■ **Given request**
Rewrite the records below, putting "menu" wherever "dropdown" appears and changing nothing else. Leave out the pictures.

Dataset excerpt
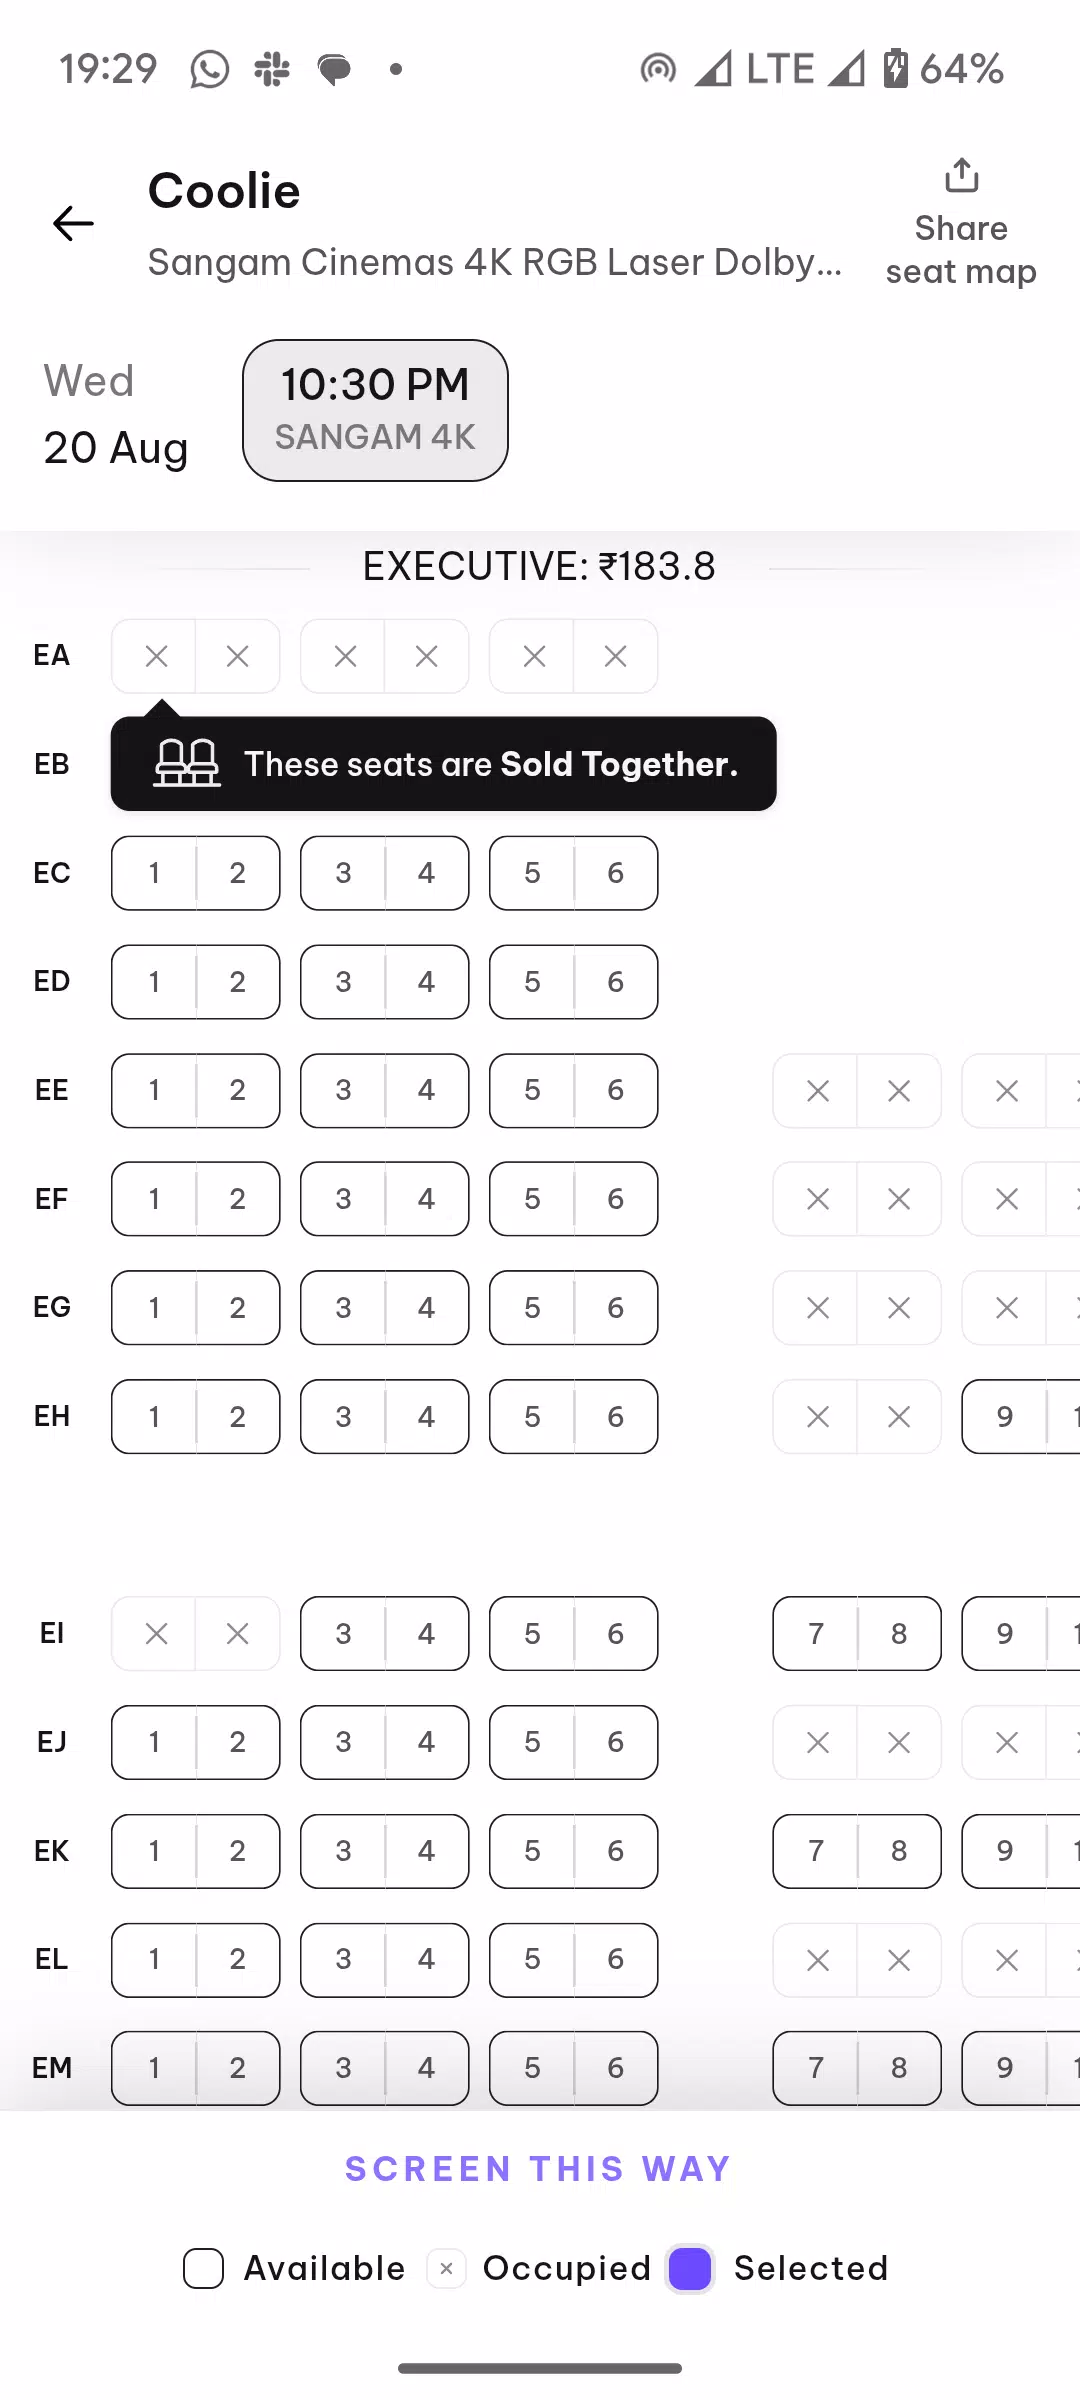Open WhatsApp notification in status bar
The width and height of the screenshot is (1080, 2400).
(210, 69)
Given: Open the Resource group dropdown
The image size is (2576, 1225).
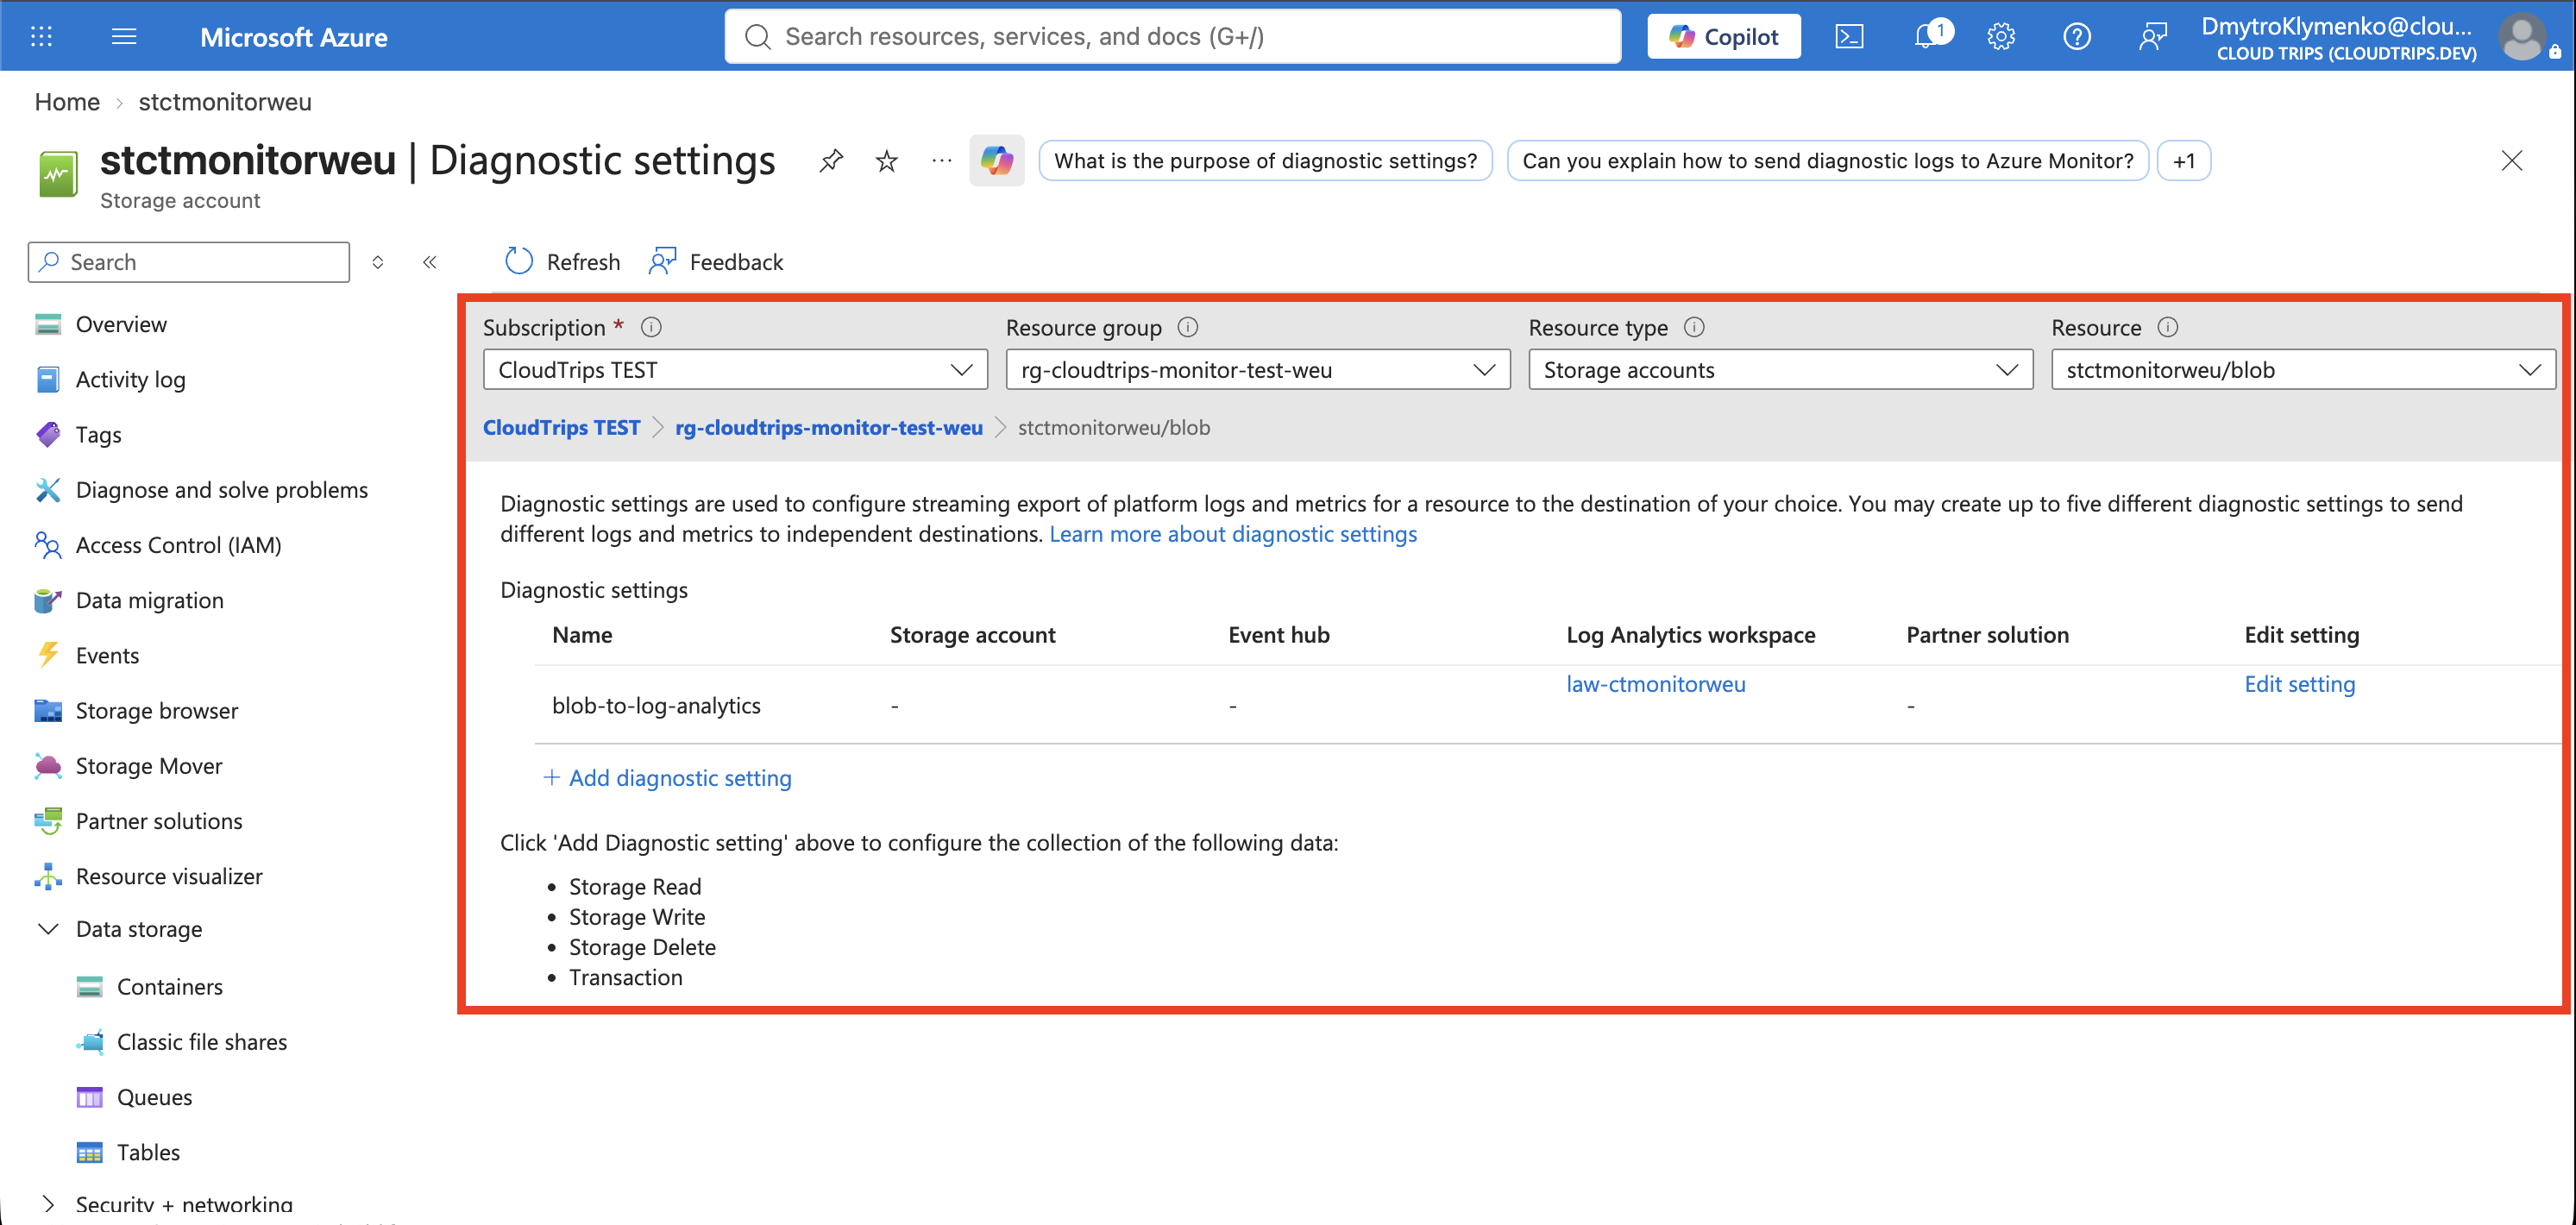Looking at the screenshot, I should point(1257,370).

■ **Task response**
Open WhatsApp notification in status bar
The width and height of the screenshot is (1080, 2400).
(210, 69)
Given: Open the Resource group menu
The image size is (2576, 1225).
Looking at the screenshot, I should point(1257,370).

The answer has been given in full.